About five days ago when the vet told us that the lump that appeared on the dog might be cancer.

NatWestPigFamily · 19/03/2023 16:34

Cried this morning, really miss my mum and dad who died almost 3 years ago, 3 months apart. I used to speak to my mum at least twice a day so today really hurts.

TubbsTattysyrup · 19/03/2023 17:04

A few days ago - I was listening to Kiss Me by Dermot Kennedy and felt overwhelmed by sadness - I had a completely unexpected heart attack a few weeks ago, despite not ticking a single box for risk factors, and it suddenly hit home how close I came to dying that day. I hadn’t cried about it at all until that point - just something about the lyrics that set me off!

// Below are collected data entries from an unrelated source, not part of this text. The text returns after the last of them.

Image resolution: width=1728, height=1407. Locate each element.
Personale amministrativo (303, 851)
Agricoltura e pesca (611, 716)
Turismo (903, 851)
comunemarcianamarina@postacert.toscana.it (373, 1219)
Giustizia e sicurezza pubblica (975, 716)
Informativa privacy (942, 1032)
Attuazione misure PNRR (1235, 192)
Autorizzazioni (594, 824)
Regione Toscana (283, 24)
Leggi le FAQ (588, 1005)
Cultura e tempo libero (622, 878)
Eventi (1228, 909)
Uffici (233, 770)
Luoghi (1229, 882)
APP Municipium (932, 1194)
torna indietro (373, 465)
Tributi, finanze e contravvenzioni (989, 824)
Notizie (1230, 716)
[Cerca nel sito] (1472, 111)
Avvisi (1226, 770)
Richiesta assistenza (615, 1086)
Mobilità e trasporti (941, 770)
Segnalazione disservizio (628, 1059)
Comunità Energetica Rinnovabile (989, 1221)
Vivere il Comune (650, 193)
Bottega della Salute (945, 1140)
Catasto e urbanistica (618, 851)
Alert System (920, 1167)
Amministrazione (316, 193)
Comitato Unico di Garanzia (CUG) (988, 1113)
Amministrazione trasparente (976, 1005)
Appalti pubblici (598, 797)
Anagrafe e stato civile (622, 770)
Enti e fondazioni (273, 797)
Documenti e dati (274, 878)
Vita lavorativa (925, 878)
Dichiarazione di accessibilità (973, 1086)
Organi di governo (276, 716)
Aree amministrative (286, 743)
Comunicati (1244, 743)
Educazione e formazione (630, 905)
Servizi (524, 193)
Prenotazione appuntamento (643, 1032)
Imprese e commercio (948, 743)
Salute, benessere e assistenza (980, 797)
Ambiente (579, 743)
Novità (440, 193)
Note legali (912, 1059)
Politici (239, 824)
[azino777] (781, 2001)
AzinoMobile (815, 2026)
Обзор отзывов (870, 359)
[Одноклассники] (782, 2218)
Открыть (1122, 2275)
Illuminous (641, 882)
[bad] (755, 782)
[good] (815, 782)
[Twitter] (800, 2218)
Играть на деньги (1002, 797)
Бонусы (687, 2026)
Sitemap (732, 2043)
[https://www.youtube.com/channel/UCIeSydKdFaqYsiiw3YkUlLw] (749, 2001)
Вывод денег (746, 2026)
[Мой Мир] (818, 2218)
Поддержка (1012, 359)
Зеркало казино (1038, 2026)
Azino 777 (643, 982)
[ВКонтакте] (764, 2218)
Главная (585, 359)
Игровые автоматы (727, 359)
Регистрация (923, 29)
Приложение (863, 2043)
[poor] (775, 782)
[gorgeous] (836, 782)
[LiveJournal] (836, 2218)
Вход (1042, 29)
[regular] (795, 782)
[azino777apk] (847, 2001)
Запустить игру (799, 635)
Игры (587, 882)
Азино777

toottootmummy · 19/03/2023 18:19

This morning, tending to my brothers grave. He took his own life 5 weeks ago, still struggling to understand and come to terms with it. He was only 50 and loved dearly by all of us

HangingOver · 19/03/2023 18:20

Today actually. Before that not for AGES. Was playing a sad song on my guitar and it made me miss DM.

SherbertDabs · 19/03/2023 18:21

Yesterday, we lost one of our dogs earlier this year and yesterday would’ve been his birthday.

Sorry to all who are suffering.

megletthesecond · 19/03/2023 18:24

January. I was giving blood and the radio in the background played something we had at dad's funeral. It was hard trying to choke back the tears in such a huge room.

BanditsGravyStain · 19/03/2023 18:28

This morning. DP was feeding our 19 month old when I came down from a lie in. He had lined up an old cassette tape and started playing mama by the spice girls. He didn’t realise that song makes me absolutely ugly cry as it came out not long after my nana passed away and I remember my mam crying to this song and it just breaks me every time I hear it. He was just trying to be funny and cute.

DameKatyDenisesClagnuts · 19/03/2023 18:42

At the end of the Nazanin documentary when she was reunited with Gabriella.

Roselilly36 · 19/03/2023 18:42

Yes this week, just feeling overwhelmed, with bereavement and my disability. I am usually a very positive person, and rarely get upset.